Give every line below again, exactly.

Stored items
++++++++++
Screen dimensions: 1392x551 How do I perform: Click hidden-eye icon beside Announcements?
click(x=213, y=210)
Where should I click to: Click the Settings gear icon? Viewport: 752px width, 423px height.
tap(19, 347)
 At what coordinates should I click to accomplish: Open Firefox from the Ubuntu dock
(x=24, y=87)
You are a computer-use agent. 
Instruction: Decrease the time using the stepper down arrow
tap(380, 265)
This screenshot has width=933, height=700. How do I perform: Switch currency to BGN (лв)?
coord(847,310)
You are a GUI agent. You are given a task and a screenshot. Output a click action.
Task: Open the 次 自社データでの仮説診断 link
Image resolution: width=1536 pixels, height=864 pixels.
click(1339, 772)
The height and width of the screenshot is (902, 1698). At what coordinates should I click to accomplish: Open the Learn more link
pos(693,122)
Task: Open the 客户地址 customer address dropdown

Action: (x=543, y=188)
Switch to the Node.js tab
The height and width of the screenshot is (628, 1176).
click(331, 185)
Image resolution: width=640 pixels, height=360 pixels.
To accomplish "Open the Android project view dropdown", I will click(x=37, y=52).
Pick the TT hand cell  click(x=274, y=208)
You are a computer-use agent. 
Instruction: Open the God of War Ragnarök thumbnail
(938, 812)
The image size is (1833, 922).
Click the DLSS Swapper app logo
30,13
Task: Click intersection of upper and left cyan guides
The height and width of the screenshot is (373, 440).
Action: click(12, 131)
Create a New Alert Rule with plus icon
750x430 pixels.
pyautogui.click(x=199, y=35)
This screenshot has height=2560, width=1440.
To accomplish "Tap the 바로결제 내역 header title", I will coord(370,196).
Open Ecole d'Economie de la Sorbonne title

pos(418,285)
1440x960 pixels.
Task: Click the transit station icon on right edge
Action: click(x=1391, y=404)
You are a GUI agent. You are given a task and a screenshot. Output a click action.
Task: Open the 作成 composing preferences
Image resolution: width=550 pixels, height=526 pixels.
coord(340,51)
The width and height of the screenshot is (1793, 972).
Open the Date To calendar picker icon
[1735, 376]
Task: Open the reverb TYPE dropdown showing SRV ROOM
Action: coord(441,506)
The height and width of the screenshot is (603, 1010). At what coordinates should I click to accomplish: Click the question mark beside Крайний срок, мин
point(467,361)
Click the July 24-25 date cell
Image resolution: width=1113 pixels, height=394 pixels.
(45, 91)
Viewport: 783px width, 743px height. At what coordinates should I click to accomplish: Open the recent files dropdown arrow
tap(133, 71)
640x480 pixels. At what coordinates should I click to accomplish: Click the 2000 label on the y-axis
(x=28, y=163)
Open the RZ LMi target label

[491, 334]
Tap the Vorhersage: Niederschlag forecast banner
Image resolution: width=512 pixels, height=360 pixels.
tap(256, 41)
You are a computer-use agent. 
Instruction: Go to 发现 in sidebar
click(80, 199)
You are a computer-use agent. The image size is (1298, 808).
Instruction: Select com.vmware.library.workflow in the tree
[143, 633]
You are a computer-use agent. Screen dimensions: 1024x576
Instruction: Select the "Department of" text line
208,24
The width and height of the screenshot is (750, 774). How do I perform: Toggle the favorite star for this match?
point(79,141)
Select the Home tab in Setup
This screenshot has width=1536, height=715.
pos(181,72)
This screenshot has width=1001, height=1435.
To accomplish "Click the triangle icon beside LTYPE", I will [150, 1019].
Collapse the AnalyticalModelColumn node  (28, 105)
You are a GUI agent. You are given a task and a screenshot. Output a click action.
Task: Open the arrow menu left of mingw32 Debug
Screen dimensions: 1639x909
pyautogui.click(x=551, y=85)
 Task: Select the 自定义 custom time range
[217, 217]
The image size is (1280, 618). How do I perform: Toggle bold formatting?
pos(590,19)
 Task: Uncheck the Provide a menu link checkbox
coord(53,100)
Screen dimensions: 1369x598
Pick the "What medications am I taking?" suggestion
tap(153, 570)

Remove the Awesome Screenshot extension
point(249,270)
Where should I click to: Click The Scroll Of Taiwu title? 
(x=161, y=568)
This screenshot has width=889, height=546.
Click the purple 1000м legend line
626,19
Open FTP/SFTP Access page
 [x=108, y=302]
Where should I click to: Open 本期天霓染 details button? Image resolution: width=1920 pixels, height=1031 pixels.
++++++++++
ANSWER TO THE EXERCISE
Screen dimensions: 1392x551 How do I perform: Click hidden-eye icon beside Announcements?
click(x=213, y=210)
Where should I click to: Click the Settings gear icon? Viewport: 752px width, 423px height.
tap(19, 347)
 At what coordinates should I click to accomplish: Open Firefox from the Ubuntu dock
(x=24, y=87)
You are a computer-use agent. 
Instruction: Decrease the time using the stepper down arrow
tap(380, 265)
This screenshot has width=933, height=700. How do I perform: Switch currency to BGN (лв)?
coord(847,310)
You are a GUI agent. You are given a task and a screenshot. Output a click action.
Task: Open the 次 自社データでの仮説診断 link
Image resolution: width=1536 pixels, height=864 pixels.
click(1339, 772)
The height and width of the screenshot is (902, 1698). At what coordinates should I click to accomplish: Open the Learn more link
pos(693,122)
Task: Open the 客户地址 customer address dropdown

Action: (x=543, y=188)
Switch to the Node.js tab
The height and width of the screenshot is (628, 1176).
click(331, 185)
Image resolution: width=640 pixels, height=360 pixels.
To accomplish "Open the Android project view dropdown", I will click(x=37, y=52).
Pick the TT hand cell  click(x=274, y=208)
You are a computer-use agent. 
Instruction: Open the God of War Ragnarök thumbnail
(938, 812)
The image size is (1833, 922).
Click the DLSS Swapper app logo
30,13
Task: Click intersection of upper and left cyan guides
The height and width of the screenshot is (373, 440).
Action: click(12, 131)
Create a New Alert Rule with plus icon
750x430 pixels.
pyautogui.click(x=199, y=35)
This screenshot has height=2560, width=1440.
To accomplish "Tap the 바로결제 내역 header title", I will coord(370,196).
Open Ecole d'Economie de la Sorbonne title

pos(418,285)
1440x960 pixels.
Task: Click the transit station icon on right edge
Action: click(x=1391, y=404)
You are a GUI agent. You are given a task and a screenshot. Output a click action.
Task: Open the 作成 composing preferences
Image resolution: width=550 pixels, height=526 pixels.
coord(340,51)
The width and height of the screenshot is (1793, 972).
Open the Date To calendar picker icon
[1735, 376]
Task: Open the reverb TYPE dropdown showing SRV ROOM
Action: coord(441,506)
The height and width of the screenshot is (603, 1010). At what coordinates should I click to accomplish: Click the question mark beside Крайний срок, мин
point(467,361)
Click the July 24-25 date cell
Image resolution: width=1113 pixels, height=394 pixels.
(45, 91)
Viewport: 783px width, 743px height. At what coordinates should I click to accomplish: Open the recent files dropdown arrow
tap(133, 71)
640x480 pixels. At what coordinates should I click to accomplish: Click the 2000 label on the y-axis
(x=28, y=163)
Open the RZ LMi target label

[491, 334]
Tap the Vorhersage: Niederschlag forecast banner
Image resolution: width=512 pixels, height=360 pixels.
tap(256, 41)
You are a computer-use agent. 
Instruction: Go to 发现 in sidebar
click(80, 199)
You are a computer-use agent. The image size is (1298, 808).
Instruction: Select com.vmware.library.workflow in the tree
[143, 633]
You are a computer-use agent. Screen dimensions: 1024x576
Instruction: Select the "Department of" text line
208,24
The width and height of the screenshot is (750, 774). How do I perform: Toggle the favorite star for this match?
point(79,141)
Select the Home tab in Setup
This screenshot has width=1536, height=715.
pos(181,72)
This screenshot has width=1001, height=1435.
To accomplish "Click the triangle icon beside LTYPE", I will [150, 1019].
Collapse the AnalyticalModelColumn node  (28, 105)
You are a GUI agent. You are given a task and a screenshot. Output a click action.
Task: Open the arrow menu left of mingw32 Debug
Screen dimensions: 1639x909
pyautogui.click(x=551, y=85)
 Task: Select the 自定义 custom time range
[217, 217]
The image size is (1280, 618). How do I perform: Toggle bold formatting?
pos(590,19)
 Task: Uncheck the Provide a menu link checkbox
coord(53,100)
Screen dimensions: 1369x598
Pick the "What medications am I taking?" suggestion
tap(153, 570)

Remove the Awesome Screenshot extension
point(249,270)
Where should I click to: Click The Scroll Of Taiwu title? 
(x=161, y=568)
This screenshot has width=889, height=546.
Click the purple 1000м legend line
626,19
Open FTP/SFTP Access page
 [x=108, y=302]
Where should I click to: Open 本期天霓染 details button? Image resolution: width=1920 pixels, height=1031 pixels.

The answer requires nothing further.